(Items from a dataset)
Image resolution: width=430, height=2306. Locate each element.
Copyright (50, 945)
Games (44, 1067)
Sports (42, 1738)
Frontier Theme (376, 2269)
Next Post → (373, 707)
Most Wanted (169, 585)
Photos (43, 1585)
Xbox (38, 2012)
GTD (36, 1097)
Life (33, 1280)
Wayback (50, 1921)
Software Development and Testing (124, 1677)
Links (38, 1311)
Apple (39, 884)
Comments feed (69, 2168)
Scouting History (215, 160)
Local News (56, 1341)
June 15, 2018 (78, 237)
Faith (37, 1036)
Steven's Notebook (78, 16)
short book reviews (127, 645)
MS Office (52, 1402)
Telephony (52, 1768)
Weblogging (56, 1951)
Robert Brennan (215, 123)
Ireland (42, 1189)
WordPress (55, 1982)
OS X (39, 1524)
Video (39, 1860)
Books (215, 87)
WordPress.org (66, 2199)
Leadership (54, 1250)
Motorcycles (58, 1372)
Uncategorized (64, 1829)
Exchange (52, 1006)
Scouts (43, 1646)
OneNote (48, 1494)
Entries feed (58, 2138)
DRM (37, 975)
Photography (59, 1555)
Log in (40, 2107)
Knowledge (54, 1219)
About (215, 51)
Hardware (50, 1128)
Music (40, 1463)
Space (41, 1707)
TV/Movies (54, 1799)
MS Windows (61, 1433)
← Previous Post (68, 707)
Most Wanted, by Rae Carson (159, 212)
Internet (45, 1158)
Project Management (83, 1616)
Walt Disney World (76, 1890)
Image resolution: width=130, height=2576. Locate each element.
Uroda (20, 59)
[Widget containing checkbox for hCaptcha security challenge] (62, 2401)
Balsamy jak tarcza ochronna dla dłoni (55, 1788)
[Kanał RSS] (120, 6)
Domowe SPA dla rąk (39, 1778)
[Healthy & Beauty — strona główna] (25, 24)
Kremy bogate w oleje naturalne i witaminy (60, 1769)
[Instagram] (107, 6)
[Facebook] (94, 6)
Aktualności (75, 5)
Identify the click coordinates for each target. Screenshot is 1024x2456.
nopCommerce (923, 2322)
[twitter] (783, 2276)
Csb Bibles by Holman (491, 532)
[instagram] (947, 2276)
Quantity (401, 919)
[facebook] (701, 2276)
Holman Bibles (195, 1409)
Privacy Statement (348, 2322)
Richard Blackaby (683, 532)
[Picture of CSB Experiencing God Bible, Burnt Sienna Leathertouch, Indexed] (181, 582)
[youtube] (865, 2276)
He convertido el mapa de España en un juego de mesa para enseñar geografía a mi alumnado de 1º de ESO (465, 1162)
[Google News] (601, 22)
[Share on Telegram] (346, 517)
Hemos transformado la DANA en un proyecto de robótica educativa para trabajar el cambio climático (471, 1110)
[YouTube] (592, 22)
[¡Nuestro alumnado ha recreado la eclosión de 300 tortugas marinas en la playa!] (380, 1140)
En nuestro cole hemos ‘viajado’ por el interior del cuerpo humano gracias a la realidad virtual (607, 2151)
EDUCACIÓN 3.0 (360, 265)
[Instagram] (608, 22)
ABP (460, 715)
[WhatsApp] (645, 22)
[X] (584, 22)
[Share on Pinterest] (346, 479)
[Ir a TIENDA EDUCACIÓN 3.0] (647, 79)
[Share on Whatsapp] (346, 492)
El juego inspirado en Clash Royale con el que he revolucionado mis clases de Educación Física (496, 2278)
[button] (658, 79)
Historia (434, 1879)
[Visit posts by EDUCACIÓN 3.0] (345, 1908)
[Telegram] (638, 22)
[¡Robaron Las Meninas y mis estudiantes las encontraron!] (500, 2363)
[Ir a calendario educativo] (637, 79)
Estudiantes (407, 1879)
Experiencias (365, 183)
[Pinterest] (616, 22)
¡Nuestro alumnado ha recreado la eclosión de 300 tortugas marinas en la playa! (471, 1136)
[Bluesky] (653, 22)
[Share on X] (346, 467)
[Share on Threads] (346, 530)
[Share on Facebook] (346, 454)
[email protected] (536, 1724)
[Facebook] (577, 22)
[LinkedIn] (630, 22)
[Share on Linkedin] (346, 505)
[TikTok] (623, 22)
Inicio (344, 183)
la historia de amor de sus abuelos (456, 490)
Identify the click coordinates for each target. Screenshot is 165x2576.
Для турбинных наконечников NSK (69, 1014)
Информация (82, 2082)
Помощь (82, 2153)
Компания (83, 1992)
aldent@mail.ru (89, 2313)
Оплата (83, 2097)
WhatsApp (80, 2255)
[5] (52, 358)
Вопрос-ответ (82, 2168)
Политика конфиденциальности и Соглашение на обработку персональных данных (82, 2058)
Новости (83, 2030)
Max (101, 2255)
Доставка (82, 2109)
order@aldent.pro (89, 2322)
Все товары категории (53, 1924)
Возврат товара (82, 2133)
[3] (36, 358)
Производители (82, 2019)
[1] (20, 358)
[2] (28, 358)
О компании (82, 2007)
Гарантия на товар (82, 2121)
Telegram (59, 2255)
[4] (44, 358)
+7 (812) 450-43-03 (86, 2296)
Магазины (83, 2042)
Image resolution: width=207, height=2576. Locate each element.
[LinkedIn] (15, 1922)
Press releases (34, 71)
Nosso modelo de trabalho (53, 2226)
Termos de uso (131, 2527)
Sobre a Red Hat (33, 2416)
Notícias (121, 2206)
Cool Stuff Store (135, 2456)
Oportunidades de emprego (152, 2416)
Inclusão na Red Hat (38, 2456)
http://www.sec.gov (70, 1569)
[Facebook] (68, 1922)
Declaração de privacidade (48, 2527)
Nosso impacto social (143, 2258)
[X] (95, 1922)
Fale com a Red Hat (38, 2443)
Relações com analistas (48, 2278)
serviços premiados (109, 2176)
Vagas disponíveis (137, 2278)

• **Directions**
Give an exact copy of the lines above, from the top of the records to the line that contains "[Widget containing checkbox", taking in both ends.

• **Response to the exercise**
Image resolution: width=430, height=2306. Locate each element.
Copyright (50, 945)
Games (44, 1067)
Sports (42, 1738)
Frontier Theme (376, 2269)
Next Post → (373, 707)
Most Wanted (169, 585)
Photos (43, 1585)
Xbox (38, 2012)
GTD (36, 1097)
Life (33, 1280)
Wayback (50, 1921)
Software Development and Testing (124, 1677)
Links (38, 1311)
Apple (39, 884)
Comments feed (69, 2168)
Scouting History (215, 160)
Local News (56, 1341)
June 15, 2018 (78, 237)
Faith (37, 1036)
Steven's Notebook (78, 16)
short book reviews (127, 645)
MS Office (52, 1402)
Telephony (52, 1768)
Weblogging (56, 1951)
Robert Brennan (215, 123)
Ireland (42, 1189)
WordPress (55, 1982)
OS X (39, 1524)
Video (39, 1860)
Books (215, 87)
WordPress.org (66, 2199)
Leadership (54, 1250)
Motorcycles (58, 1372)
Uncategorized (64, 1829)
Exchange (52, 1006)
Scouts (43, 1646)
OneNote (48, 1494)
Entries feed (58, 2138)
DRM (37, 975)
Photography (59, 1555)
Log in (40, 2107)
Knowledge (54, 1219)
About (215, 51)
Hardware (50, 1128)
Music (40, 1463)
Space (41, 1707)
TV/Movies (54, 1799)
MS Windows (61, 1433)
← Previous Post (68, 707)
Most Wanted, by Rae Carson (159, 212)
Internet (45, 1158)
Project Management (83, 1616)
Walt Disney World (76, 1890)
Image resolution: width=130, height=2576. Locate each element.
Uroda (20, 59)
[Widget containing checkbox for hCaptcha security challenge] (62, 2401)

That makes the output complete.